The unintentional use of a dangerous weapon during a robbery would require the
exercise of pure “legal imagination.” Moncrieffe, 133 S. Ct. at 1685. Therefore, we
conclude that there is not a realistic probability that North Carolina’s appellate courts
would apply Section 14-87 as encompassing robbery with the unintentional use of a
dangerous weapon. See id.
III.
For these reasons, we hold that robbery with a dangerous weapon under North
Carolina General Statutes Section 14-87 categorically qualifies as a violent felony under
the ACCA, and that, therefore, the district court did not err in sentencing Burns-Johnson
as an armed career criminal. Accordingly, we affirm the district court’s judgment.
AFFIRMED
4
Burns-Johnson also relies on Dixon in combination with the North Carolina
Court of Appeals’ decision in State v.
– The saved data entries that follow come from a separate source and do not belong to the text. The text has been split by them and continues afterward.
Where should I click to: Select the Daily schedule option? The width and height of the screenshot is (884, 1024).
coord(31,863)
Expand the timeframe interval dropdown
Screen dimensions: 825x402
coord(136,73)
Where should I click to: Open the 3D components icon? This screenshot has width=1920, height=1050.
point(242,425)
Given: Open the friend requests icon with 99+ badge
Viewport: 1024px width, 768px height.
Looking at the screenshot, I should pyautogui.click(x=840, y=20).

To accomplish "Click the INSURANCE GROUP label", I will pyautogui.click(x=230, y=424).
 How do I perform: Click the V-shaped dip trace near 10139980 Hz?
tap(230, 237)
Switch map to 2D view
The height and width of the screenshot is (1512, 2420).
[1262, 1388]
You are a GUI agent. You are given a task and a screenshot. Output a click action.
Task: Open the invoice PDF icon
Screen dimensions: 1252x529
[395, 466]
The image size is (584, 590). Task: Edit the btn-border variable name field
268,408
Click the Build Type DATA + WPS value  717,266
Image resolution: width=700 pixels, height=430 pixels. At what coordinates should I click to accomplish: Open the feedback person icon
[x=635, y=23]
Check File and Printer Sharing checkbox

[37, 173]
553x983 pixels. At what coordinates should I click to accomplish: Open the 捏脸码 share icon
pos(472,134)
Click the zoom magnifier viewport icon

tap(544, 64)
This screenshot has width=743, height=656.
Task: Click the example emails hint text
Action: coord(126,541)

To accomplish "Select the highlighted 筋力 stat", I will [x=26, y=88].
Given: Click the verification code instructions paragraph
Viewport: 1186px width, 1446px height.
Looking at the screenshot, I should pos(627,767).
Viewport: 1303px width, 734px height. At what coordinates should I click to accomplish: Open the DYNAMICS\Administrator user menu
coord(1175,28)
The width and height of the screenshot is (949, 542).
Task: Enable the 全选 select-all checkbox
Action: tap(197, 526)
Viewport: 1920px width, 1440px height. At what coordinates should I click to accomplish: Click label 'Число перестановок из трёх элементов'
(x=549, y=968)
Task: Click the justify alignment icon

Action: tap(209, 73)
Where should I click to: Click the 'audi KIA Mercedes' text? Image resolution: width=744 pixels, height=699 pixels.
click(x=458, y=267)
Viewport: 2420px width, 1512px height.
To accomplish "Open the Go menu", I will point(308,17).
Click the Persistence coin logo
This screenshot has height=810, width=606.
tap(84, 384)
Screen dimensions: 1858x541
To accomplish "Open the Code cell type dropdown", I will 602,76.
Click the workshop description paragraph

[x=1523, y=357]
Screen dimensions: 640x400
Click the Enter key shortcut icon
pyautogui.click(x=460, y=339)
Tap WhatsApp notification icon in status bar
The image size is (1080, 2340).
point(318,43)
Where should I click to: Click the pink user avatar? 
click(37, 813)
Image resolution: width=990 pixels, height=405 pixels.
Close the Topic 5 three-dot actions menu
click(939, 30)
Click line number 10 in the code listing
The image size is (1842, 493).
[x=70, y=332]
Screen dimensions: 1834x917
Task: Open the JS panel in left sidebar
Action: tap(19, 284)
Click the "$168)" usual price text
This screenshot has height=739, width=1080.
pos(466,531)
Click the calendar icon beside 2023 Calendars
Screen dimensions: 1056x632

Hill, 641 S.E.2d 380 (N.C. Ct. App. 2007), holding
that a motor vehicle can constitute a dangerous weapon under Section 14-87. Based on
these decisions, Burns-Johnson argues that the accidental use of a car in the course of a
robbery plausibly might support a conviction under Section 14-87. We disagree with this
construction of Hill. The defendant in Hill conceded that her co-defendant intentionally
sought to strike the victim with a car in an attempt to escape the scene of the robbery.
Hill, 641 S.E.2d at 385. Thus, the question whether unintentional use of a weapon could
support an armed robbery conviction was not before the North Carolina court.